What you call socialism, I call a signal of a well-functioning democracy.

And when we pass that point when the net recipients outnumber the net payers, what then? I suspect that the democracy won't function so well.

Jeff Lehner said...

Agree w/ Tudorman above. Plus:

CNN (2001):

"Sen. James Jeffords of Vermont left the Republican Party as expected Thursday, becoming an independent and throwing control of the Senate to the Democratic Party for the first time since 1994."

Facts are facts.

Plus, the Laffer Curve wasn't "invented" to "justify" the "voodoo economics" of Ronald Reagan. A group of economists, led by Laffer, went to Reagan and said essentially "Historical data indicates that if you cut marginal tax rates, revenues will increase and the economy will grow." So Reagan did it. And it worked. And it's worked since...

Nick D said...

Hi Jeff, did you read the CBO report? And you still haven't refuted the claim that the October 2002 vote was a political stunt engineered by Karl Rove to paint the Democrats as soft on terror a month before the 2002 midterms. Therefore it is accepted as fact. You also have not refuted the fact that there was a power sharing agreement in place with the GOP because Jeffords' switch happened after the start of the session. That's accepted as fact, too.
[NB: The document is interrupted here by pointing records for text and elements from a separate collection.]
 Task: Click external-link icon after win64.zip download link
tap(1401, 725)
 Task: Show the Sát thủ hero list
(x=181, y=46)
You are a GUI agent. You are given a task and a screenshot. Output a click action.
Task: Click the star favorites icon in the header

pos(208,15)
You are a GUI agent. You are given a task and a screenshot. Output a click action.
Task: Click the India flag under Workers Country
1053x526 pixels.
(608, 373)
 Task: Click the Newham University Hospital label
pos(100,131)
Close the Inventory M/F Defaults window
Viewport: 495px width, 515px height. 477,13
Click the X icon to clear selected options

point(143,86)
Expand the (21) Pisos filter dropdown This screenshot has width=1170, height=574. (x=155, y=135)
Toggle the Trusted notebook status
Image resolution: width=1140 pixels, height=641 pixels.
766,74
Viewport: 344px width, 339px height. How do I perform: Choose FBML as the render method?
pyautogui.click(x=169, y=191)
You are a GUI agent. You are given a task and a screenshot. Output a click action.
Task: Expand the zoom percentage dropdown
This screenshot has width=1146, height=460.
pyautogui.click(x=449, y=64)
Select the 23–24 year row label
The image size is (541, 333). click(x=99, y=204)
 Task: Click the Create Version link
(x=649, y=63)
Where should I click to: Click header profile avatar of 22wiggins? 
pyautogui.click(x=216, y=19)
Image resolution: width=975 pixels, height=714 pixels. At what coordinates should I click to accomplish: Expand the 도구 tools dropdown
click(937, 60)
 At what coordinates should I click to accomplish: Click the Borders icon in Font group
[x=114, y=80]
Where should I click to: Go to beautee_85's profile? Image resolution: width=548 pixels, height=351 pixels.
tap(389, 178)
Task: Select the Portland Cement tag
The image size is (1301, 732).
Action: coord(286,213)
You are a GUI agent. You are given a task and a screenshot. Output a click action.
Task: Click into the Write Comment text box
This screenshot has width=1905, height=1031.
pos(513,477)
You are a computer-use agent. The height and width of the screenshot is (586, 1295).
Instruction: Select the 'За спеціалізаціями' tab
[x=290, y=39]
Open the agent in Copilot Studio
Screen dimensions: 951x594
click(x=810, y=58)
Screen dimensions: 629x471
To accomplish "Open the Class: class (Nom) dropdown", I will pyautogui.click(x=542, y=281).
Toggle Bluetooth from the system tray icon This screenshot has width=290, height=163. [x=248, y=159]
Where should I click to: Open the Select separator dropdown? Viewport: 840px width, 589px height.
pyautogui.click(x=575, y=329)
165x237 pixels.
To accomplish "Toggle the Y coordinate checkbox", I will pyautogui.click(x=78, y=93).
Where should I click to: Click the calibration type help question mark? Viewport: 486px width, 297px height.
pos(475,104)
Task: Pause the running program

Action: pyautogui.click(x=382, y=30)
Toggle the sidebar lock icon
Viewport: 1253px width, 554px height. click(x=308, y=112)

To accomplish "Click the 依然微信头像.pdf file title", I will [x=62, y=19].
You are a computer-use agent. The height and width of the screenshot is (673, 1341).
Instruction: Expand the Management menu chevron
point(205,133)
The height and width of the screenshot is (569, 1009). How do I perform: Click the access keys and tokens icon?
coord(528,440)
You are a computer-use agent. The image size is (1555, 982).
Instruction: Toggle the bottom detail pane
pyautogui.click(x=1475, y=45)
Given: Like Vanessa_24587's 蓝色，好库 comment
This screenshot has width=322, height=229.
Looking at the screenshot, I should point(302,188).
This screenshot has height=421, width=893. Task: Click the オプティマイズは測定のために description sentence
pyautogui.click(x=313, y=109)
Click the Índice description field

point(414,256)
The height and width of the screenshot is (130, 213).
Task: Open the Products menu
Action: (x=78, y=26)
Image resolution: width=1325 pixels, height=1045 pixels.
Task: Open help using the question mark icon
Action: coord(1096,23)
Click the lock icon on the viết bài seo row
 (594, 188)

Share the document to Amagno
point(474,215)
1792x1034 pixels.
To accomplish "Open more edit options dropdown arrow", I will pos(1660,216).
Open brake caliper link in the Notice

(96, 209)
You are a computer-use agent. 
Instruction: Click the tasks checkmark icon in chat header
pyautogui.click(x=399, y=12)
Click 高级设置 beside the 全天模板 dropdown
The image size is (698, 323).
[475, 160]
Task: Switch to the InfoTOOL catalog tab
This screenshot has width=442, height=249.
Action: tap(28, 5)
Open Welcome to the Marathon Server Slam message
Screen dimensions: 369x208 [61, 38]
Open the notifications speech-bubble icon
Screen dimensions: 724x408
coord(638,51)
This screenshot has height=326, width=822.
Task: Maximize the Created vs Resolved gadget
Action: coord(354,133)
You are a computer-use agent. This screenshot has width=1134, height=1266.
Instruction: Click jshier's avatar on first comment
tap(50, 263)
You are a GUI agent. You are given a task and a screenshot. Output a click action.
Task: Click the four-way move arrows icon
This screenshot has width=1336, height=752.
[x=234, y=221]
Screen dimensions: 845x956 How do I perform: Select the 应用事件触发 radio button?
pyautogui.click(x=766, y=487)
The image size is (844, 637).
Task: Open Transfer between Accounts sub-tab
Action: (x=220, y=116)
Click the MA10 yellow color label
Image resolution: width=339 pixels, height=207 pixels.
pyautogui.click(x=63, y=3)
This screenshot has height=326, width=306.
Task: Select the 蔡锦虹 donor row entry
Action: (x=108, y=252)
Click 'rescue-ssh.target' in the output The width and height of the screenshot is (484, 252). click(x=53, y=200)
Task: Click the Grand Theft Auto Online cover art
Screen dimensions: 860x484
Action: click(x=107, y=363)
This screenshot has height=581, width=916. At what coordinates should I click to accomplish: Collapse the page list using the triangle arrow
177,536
Tudorman, pray tell, by what measure does Europe have a lower standard of living than we do? I can't find one. They have a longer life expectancy, less pollution, lower gini coefficient, etc. The following Eurpoean countries have higher per capita GDP than the United States, according to the IMF: Norway, Denmark, Ireland, Sweden, Finland, the Netherlands, Austria, Belgium, and France. Canada does as well, and Germany and the U.K. are just behind the U.S.

Also, Tudorman, this isn't just Europe. I dare you to find me a functioning democracy anywhere on the globe that does not have redistributive mechanisms. Just one. Good luck finding one.

Good luck also finding an economy that functions well without a prosperous middle class. Or is everyone (except the top 20%) who hasn't gotten a raise since 1975 incompetent? Hmm. Seems more likely to me like our economic policies are skewed to get the rich richer at the expense of everyone else...

Jeff Lehner said...

Nick,

This is what cracks me up. You invent your own facts when facts that exist aren't as Democrat-friendly as you want them to be.

Jeffords switched in May 2001. On June 6, 2001 a vote was held to re-organize the Senate. Check out Daschle's bio page at Congress' website:

"...minority leader (1995-June 6, 2001; 2003-2005); majority leader (June 6, 2001-January 3, 2003)"

Majority leaders run the show in the U.S. Senate. I know it's convenient to make Karl Rove out to be some kind of evil genius, but the Iraq vote was held because Daschle wanted it to be held.

I looked at the CBO report. It was a projection. I'm talking about hard facts that are supported by historical events. Economic facts are not the same as economic forecasts.

Nick D said...

Jeff, the trouble is those "hard facts" aren't as hard as you make them out to be. There are plenty of other plausible reasons for the economic growth that happened following the Reagan tax cuts. You are saying "Post Hoc Ergo Propter Hoc" and calling it a hard fact when its not.

Now I am off to do be productive for the rest of the afternoon.